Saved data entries
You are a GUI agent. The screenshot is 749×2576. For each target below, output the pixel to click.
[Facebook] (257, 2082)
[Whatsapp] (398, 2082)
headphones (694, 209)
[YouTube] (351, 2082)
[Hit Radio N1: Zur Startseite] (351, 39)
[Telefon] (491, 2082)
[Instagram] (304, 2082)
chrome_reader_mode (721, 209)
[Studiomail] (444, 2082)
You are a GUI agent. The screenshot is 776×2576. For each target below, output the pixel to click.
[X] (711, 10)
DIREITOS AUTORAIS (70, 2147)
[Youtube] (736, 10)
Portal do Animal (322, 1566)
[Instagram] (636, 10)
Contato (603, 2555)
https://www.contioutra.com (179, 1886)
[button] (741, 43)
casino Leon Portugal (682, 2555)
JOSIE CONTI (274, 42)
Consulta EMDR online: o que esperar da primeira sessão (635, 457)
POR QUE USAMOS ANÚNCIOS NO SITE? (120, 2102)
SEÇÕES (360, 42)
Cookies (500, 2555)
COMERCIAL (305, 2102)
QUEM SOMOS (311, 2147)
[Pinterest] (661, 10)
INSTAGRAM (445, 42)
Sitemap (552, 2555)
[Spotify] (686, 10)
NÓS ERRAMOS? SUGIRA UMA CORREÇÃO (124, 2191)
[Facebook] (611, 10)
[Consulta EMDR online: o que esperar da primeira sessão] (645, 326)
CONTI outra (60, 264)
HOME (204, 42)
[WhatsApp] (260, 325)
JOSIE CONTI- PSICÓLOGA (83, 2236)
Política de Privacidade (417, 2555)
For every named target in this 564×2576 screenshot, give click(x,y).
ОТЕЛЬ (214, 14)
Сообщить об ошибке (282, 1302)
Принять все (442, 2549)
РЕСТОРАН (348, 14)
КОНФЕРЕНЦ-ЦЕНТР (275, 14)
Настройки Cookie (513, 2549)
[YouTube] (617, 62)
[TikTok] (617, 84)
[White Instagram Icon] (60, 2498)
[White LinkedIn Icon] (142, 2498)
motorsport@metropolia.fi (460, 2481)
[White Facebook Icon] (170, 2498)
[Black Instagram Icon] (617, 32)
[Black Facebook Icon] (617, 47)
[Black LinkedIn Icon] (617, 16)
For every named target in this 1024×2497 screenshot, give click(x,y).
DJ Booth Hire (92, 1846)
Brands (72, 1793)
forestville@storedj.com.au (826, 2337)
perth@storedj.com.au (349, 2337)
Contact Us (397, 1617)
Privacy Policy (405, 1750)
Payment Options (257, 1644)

■ Action item ■
Nothing but the lines from the one containing "[White Facebook Icon] (170, 2498)" through the end of the entries belongs in the answer; repeat them exactly.

■ Exercise output ■
[White Facebook Icon] (170, 2498)
[Black Instagram Icon] (617, 32)
[Black Facebook Icon] (617, 47)
[Black LinkedIn Icon] (617, 16)
For every named target in this 1024×2497 screenshot, give click(x,y).
DJ Booth Hire (92, 1846)
Brands (72, 1793)
forestville@storedj.com.au (826, 2337)
perth@storedj.com.au (349, 2337)
Contact Us (397, 1617)
Privacy Policy (405, 1750)
Payment Options (257, 1644)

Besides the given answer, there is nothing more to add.